Checking pre-built `opencc` from packages.macports.org shows it is also linked to `libmarisa.dylib`:
Code:
% otool -L /Users/svacchanda/Downloads/opencc-1.1.9_0.darwin_24.x86_64/opt/local/lib/libopencc.1.1.9.dylib
/Users/svacchanda/Downloads/opencc-1.1.9_0.darwin_24.x86_64/opt/local/lib/libopencc.1.1.9.dylib:
/opt/local/lib/libopencc.1.1.dylib (compatibility version 1.1.0, current version 1.1.9)
/opt/local/lib/libmarisa.0.dylib (compatibility version 1.0.0, current version 1.0.0)
/usr/lib/libc++.1.dylib (compatibility version 1.0.0, current version 1800.101.0)
/usr/lib/libSystem.B.dylib (compatibility version 1.0.0, current version 1351.0.0)
Now it is needed to a) fix `marisa-trie` installation, so that the library is actually installed, b) rebuild `opencc` against fixed marisa, c) once these dependencies are fixed, build `librime`, which was what I started with.
Second step fails with a C++ standard-related error: turns out, new `marisa-trie` headers require at least C++17. Passing `-std=c++17` to opencc build still fails. Turned out, that is “broken by design”, since [original] CMakeLists of opencc hardcode C++14. Patching that out fixes the build of opencc.
`librime` itself configures and installs normally once dependencies are sorted out.
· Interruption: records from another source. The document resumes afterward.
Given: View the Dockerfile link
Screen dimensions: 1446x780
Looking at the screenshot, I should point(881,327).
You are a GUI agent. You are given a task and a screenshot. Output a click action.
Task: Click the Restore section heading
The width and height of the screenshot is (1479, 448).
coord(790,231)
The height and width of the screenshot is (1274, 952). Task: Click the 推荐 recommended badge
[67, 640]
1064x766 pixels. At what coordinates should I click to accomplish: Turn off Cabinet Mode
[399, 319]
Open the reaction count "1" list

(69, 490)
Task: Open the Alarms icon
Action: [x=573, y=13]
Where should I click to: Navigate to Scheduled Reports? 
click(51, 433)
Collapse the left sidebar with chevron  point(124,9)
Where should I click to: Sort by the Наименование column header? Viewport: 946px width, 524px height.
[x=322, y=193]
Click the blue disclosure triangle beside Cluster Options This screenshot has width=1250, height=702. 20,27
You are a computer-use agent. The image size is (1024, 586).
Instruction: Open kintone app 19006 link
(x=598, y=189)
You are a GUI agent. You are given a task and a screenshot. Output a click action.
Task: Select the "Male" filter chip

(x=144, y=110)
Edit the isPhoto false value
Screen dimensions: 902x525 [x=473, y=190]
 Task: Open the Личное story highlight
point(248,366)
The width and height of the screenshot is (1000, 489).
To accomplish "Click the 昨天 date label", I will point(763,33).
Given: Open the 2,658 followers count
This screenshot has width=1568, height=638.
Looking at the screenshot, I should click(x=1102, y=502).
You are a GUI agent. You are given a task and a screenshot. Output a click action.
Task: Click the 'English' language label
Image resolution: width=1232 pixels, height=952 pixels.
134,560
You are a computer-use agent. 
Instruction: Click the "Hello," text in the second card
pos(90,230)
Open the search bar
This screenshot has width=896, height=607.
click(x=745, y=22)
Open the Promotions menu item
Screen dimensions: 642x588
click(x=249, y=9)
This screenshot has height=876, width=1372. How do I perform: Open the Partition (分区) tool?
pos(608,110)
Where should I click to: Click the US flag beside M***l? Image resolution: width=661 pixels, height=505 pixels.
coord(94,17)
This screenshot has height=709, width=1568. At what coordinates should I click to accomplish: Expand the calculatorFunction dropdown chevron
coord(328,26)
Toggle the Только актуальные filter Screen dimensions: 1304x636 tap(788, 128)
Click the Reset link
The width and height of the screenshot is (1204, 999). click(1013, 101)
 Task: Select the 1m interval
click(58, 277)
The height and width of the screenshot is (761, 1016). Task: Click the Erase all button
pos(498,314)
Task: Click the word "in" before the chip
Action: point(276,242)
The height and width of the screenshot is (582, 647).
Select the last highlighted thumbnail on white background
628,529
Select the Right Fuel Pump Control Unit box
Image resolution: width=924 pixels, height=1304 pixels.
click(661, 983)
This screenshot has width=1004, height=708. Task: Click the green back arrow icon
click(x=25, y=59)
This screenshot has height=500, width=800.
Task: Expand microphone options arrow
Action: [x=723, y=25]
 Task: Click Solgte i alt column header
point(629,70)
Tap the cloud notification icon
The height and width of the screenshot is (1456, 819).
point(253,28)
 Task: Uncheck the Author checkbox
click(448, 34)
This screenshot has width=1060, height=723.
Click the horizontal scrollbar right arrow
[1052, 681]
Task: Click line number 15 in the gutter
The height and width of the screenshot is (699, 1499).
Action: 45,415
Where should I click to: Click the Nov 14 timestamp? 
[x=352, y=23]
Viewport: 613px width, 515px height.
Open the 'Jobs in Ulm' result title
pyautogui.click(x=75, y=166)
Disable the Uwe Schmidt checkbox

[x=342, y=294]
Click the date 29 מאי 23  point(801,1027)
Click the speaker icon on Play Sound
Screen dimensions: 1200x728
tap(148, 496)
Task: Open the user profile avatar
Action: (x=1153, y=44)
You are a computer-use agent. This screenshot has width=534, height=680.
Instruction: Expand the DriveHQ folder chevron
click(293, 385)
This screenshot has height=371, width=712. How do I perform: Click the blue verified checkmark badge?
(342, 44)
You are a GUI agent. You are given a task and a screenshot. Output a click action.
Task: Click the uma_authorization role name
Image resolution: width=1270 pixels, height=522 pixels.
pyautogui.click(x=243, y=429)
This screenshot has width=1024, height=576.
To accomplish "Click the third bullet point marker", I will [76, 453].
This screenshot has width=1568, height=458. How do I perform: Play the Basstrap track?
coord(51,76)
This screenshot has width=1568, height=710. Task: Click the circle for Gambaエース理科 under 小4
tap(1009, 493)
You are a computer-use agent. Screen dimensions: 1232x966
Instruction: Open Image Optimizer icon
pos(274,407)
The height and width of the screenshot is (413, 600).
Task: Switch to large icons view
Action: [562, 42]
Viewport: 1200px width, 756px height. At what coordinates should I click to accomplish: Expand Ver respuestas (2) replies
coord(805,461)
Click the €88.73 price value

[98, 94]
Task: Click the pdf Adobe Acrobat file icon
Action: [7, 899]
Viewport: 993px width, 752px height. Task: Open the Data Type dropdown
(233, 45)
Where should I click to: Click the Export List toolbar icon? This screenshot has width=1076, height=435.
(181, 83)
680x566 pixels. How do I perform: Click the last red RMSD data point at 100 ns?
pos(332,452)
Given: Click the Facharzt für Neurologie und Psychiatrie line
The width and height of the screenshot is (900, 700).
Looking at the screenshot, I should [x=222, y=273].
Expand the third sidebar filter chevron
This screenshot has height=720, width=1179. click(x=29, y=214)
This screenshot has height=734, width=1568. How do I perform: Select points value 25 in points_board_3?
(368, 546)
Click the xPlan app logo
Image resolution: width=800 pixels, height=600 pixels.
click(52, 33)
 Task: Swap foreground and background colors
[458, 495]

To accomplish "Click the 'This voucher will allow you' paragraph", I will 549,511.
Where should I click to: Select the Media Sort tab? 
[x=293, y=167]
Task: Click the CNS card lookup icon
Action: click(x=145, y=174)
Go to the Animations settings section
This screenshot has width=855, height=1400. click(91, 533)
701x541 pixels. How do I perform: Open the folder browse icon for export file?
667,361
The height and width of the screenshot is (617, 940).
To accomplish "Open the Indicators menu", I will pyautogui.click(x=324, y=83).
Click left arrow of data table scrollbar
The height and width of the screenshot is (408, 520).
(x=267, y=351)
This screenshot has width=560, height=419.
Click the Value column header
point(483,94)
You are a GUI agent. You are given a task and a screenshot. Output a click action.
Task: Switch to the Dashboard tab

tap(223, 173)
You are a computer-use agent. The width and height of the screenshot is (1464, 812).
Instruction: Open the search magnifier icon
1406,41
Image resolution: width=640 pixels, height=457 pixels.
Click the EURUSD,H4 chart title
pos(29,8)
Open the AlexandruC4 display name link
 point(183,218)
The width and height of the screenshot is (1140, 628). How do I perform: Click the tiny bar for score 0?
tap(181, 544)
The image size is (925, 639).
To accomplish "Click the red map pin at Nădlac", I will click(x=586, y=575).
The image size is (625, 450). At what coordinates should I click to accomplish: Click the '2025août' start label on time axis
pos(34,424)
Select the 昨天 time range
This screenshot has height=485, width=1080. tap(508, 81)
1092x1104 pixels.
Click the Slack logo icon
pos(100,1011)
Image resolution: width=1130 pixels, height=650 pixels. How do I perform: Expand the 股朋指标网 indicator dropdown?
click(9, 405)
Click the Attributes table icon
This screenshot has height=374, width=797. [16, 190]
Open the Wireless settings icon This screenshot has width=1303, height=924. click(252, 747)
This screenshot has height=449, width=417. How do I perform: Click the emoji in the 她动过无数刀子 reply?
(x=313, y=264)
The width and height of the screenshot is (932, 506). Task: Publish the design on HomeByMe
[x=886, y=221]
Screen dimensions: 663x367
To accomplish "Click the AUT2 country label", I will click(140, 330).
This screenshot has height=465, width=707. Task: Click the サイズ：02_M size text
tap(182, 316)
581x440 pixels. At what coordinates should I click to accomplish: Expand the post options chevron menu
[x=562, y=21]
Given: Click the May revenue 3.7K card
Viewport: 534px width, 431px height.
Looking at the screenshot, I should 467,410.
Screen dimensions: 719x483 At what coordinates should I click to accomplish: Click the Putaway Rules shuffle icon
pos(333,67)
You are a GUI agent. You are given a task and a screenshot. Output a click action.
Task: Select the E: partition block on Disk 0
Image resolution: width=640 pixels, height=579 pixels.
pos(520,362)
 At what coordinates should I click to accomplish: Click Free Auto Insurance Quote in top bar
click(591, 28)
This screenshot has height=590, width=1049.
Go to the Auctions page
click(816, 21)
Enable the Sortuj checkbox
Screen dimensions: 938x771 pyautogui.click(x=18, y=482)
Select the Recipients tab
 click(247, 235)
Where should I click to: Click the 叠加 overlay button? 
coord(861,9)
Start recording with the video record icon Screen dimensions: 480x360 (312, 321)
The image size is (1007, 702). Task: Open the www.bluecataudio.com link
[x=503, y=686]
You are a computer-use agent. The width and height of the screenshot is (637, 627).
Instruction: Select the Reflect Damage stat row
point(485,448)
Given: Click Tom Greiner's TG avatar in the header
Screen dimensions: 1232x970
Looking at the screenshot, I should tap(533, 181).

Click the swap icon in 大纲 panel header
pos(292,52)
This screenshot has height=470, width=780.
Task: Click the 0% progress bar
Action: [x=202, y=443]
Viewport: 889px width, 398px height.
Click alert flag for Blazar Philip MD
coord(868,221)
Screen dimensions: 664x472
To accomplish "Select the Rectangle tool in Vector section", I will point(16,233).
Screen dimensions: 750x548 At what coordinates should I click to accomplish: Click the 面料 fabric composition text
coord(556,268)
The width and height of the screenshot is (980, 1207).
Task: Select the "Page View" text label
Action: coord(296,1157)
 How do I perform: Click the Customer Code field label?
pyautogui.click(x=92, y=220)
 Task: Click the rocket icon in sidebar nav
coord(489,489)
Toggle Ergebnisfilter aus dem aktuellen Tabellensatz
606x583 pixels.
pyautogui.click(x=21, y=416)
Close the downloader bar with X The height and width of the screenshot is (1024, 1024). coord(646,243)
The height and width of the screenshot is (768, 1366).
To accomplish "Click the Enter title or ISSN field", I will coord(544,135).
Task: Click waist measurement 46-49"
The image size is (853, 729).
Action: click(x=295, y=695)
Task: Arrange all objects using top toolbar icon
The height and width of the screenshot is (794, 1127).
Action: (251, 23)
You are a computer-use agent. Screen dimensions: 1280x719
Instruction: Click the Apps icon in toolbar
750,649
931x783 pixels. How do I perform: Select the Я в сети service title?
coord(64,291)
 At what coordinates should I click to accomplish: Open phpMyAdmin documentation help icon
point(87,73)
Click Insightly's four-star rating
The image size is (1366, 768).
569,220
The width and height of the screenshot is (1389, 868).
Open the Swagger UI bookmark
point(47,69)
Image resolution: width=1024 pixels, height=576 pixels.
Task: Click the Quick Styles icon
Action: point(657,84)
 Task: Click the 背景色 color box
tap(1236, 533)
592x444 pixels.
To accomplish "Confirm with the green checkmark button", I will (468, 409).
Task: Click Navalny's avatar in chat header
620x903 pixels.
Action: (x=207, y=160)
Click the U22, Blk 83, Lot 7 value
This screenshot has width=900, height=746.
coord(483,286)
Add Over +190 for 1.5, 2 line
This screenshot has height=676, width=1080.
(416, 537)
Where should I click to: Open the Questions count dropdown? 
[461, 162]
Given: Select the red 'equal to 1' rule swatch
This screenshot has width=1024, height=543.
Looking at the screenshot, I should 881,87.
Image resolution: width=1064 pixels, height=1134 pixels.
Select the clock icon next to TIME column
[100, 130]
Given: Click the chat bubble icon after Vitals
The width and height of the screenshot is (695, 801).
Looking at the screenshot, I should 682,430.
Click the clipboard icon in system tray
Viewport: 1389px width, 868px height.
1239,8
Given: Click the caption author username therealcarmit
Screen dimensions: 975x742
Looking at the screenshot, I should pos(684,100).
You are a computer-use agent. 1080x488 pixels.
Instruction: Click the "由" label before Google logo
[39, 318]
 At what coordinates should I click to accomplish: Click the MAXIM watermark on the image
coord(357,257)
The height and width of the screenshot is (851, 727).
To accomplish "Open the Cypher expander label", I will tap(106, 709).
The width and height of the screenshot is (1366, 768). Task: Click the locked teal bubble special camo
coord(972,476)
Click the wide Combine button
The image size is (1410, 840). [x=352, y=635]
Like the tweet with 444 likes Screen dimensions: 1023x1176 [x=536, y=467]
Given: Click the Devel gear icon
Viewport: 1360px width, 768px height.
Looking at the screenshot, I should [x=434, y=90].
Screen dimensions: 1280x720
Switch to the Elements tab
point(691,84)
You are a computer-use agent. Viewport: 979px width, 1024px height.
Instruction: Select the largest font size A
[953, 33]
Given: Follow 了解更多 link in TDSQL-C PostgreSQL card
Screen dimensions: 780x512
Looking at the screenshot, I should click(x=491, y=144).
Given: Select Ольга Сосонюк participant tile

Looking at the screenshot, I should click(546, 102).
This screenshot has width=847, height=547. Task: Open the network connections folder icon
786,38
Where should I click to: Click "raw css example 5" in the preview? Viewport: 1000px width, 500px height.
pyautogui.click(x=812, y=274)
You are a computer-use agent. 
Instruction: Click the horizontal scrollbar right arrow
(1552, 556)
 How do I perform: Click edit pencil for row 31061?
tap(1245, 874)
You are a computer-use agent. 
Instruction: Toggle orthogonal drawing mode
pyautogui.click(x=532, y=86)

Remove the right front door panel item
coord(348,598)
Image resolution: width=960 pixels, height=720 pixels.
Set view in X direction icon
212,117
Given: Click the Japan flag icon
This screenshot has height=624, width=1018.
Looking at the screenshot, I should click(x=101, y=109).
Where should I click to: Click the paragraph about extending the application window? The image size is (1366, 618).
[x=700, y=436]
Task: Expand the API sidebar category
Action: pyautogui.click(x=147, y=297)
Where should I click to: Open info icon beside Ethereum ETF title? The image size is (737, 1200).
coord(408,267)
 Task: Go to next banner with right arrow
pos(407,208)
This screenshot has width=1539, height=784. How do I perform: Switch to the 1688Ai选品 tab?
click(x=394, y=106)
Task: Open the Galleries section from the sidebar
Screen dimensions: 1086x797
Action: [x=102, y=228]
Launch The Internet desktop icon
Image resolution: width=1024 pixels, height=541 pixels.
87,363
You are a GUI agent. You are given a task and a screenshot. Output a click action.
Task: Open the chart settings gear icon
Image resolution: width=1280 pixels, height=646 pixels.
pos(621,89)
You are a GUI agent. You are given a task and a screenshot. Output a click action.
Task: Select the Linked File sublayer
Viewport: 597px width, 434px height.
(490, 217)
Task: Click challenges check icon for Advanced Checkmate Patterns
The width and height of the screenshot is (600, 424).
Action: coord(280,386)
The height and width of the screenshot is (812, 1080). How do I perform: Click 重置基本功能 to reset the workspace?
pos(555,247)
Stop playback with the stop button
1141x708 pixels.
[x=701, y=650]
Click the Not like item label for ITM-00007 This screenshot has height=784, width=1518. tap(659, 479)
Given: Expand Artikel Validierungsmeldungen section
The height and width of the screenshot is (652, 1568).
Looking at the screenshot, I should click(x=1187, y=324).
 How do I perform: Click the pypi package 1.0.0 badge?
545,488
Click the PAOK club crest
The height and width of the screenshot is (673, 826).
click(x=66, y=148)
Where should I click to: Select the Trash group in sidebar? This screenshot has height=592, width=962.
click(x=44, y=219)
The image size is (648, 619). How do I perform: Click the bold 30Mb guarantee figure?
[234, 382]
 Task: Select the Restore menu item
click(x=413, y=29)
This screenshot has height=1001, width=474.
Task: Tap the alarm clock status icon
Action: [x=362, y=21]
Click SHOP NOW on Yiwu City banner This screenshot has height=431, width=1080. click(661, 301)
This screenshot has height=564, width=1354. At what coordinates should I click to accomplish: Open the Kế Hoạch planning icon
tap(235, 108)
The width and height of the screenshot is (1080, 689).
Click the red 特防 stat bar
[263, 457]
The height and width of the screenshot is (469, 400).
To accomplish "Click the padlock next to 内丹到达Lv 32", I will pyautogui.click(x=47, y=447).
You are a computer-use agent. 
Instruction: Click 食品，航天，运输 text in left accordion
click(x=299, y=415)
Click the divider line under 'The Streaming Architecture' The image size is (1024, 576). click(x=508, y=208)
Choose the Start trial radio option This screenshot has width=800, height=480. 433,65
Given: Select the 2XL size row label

Notice, that Port health creates a totally misleading impression that `librime` update fails on older systems, and an attempt to `port install librime` (without -v flag) will probably just confirm that impression. In reality the port is broken on all systems, and the build incidentally succeeds on 10.15+ due to opportunistic usage of a wrong dependency, but there no issue with it actually specific for legacy macOS.